REGULATION OF CREB PHOSPHORYLATION BY DOPAMINE AND CYCLIC AMP IN THE DEVELOPING AVIAN RETINA: ANALYSIS OF DIFFERENT SIGNALING PATHWAYS INVOLVING CALCIUM AND SOLUBLE ADENYLYL CYCLASE

Chemical messengers and signaling pathways regulate neuronal survival and differentiation during central nervous system development. Cyclic AMP plays a key role in these processes, largely through activating the transcription factor CREB. Dopamine controls cyclic AMP levels since early stages of chicken retina development. This study examined the effects of dopamine and forskolin-induced adenylyl cyclase activation on CREB phosphorylation throughout retinal development. Chicken embryo retinas from different developmental stages were dissected, preincubated in Hank’s saline with or without antagonists or inhibitors, then treated with stimulatory agents. Retinal lysates were analyzed by western blot.

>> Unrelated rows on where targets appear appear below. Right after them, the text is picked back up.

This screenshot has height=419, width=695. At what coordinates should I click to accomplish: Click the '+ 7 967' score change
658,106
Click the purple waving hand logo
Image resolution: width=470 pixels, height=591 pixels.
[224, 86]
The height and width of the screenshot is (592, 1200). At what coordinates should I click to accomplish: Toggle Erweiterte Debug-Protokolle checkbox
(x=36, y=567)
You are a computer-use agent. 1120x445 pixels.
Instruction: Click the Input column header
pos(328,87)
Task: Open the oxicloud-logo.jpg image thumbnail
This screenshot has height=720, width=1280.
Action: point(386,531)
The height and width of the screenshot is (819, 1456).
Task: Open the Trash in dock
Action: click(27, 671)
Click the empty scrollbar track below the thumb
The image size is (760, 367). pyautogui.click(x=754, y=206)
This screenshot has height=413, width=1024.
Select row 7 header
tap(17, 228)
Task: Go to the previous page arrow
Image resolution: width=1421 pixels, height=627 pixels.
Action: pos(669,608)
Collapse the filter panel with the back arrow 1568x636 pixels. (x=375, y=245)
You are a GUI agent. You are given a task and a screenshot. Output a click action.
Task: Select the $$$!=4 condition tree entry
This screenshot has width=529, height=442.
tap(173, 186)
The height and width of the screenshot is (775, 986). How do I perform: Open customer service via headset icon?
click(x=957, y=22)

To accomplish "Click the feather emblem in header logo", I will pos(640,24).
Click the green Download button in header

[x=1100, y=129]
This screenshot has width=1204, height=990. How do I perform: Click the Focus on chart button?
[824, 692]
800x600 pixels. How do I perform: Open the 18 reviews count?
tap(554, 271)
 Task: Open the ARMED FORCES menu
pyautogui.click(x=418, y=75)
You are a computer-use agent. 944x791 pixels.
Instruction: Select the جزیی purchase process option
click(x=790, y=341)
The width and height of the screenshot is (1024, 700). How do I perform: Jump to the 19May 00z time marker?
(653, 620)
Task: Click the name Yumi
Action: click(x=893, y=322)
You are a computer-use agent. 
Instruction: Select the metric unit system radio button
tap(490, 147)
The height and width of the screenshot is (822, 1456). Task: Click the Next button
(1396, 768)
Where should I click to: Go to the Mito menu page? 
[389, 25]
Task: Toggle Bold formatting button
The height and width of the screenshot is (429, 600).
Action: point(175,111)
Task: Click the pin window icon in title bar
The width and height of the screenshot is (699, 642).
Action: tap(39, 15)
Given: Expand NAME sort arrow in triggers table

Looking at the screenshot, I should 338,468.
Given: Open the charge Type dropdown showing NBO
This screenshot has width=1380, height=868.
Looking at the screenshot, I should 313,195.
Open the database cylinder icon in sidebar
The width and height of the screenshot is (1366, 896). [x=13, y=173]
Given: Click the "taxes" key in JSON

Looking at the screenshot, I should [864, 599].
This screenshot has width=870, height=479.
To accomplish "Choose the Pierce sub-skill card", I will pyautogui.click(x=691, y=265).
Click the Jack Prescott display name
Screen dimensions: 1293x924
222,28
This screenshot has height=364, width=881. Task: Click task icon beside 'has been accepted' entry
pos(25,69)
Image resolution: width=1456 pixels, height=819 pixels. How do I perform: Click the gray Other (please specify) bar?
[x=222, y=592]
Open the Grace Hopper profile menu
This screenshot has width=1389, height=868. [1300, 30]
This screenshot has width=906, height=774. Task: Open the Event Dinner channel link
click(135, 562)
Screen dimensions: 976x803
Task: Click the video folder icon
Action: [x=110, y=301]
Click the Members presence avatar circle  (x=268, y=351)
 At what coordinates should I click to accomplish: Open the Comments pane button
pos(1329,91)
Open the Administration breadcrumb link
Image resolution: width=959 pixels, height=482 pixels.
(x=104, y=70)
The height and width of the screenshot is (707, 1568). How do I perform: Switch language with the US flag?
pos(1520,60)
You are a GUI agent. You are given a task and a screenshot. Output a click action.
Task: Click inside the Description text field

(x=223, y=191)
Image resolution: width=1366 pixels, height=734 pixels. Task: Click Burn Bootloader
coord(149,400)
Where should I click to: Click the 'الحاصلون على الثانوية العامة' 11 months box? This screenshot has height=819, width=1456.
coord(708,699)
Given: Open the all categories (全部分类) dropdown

Dopamine or the D1 agonist SKF38393 increases CREB phosphorylation in E10, but not in E16 retinas, and these effects are inhibited by the D1 antagonist SCH23390 or adenylyl cyclase inhibitor SQ22536. Forskolin increases phospho-CREB levels in E10 in a concentration- and time-dependent manner; however, its effect is notably reduced in E16. Forskolin's effect in E10 is unaffected by the PKA inhibitor KT5720, or the EPAC inhibitors ESI-05 or CE3F4. Unlike dopamine, forskolin’s effect is not blocked by SQ22536 but is reduced by soluble adenylyl cyclase antagonists (LRE1, biothionol, TDI11861), the calcium chelator BAPTA-AM, and the CAMK inhibitor KN93. Furthermore, forskolin promotes CREB phosphorylation and raises intracellular calcium levels in retinal cultures. Immunocytochemistry shows that glial cells and neurons display strong staining for soluble adenylyl cyclase in these cultures. Our findings indicate that dopamine and forskolin activate distinct pathways leading to CREB phosphorylation and underscore the important role of soluble adenylyl cyclase in early retinal development.